Venezuela Supreme Court says its ruling on presidential polls will be ‘final’


The ruling by Venezuela’s Supreme Court on a disputed presidential election will be “final,” court president Carilia Rodriguez said Saturday during a hearing on the July 28 vote.

“The court continues the evaluation it began on Aug. 5, 2024, with the aim of rendering a final judgment… Its decisions are final and binding,” Rodriguez said.

Most observers say the high court is loyal to the government of Nicolas Maduro, which won the election by a narrow margin.

Opposition leaders say their candidate, Edmundo González Urrutia, won by a landslide, and have presented official tallies from polling places as proof.

Maduro himself called on the High Court on August 1 to “validate” a victory that his opponents say was fraudulent.

This week the court heard arguments from all the candidates, including Maduro — except Gonzalez Urrutia, who has said he fears arrest.

## SUPPLIED INFORMATION

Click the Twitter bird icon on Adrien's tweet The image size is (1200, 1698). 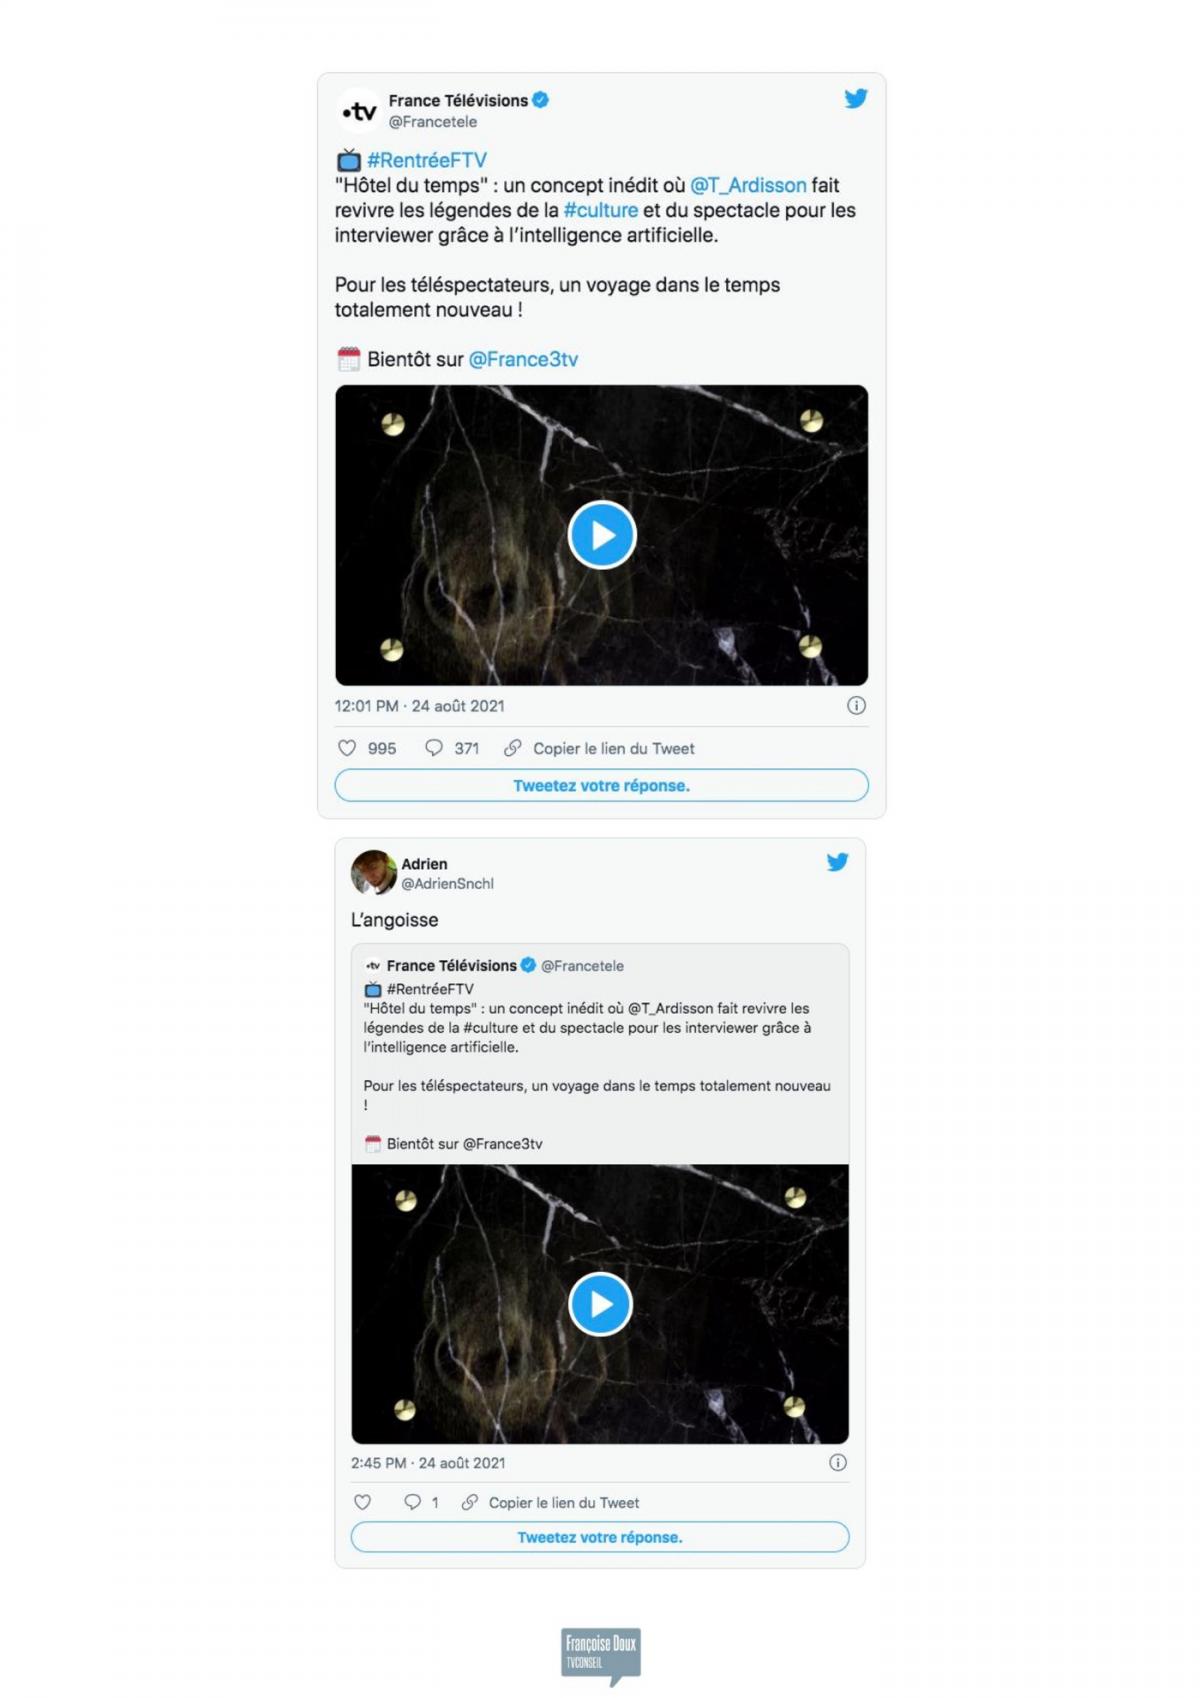837,862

## PROBLEMS AND TASKS
1: Summarize the report on Venezuela's Supreme Court ruling in two sentences.
2: Transcribe the passage of the Venezuela Supreme Court report between "Most observers say" and "he fears arrest.", inclusive.
3: Write the next part of the Venezuela Supreme Court report, picking up after its final sentence.

## ANSWER LIST
1: Venezuela's Supreme Court president, Carilia Rodriguez, said Saturday that the court's ruling on the disputed July 28 presidential election will be final and binding. Most observers consider the court loyal to Nicolas Maduro's government, which won by a narrow margin, while opposition leaders say their candidate, Edmundo González Urrutia, won by a landslide and have presented official polling-place tallies as proof.

2:
Most observers say the high court is loyal to the government of Nicolas Maduro, which won the election by a narrow margin.

Opposition leaders say their candidate, Edmundo González Urrutia, won by a landslide, and have presented official tallies from polling places as proof.

Maduro himself called on the High Court on August 1 to “validate” a victory that his opponents say was fraudulent.

This week the court heard arguments from all the candidates, including Maduro — except Gonzalez Urrutia, who has said he fears arrest.

3:
He has not made a public appearance in more than a week, while prominent opposition leader Maria Corina Machado — a former presidential candidate who was barred from running this time — has said she is in hiding.

The National Electoral Council (CNE) confirmed Maduro’s victory on August 2, saying he had received 52 percent of the vote, but it refused to release exact figures from polling sites, saying the data had been hacked.

In contrast, the opposition released printed figures – whose validity Maduro denied – according to which González Urrutia received 67 percent of the vote.

The opposition and many observers say the alleged hacking of the results was a ploy hatched by the government to prevent election documents from being published.

Maduro on Friday rejected the accusations, saying there had been a “brutal” hacking, with “30 million attacks per minute on the CNE and Venezuela’s electronic systems.”

Opposition lawyer Perkins Rocha said that by turning to the high court, Maduro was effectively admitting that “nobody trusts” the CNE, adding that “Maduro knows he can trust the one (court) that kneels before him.”

According to human rights groups, 24 people have been killed in post-election protests and Maduro says 2,200 people have been arrested.

He has overseen national collapse, including an 80 percent drop in the once-prosperous oil-rich country’s gross domestic product, amid domestic economic mismanagement and international sanctions.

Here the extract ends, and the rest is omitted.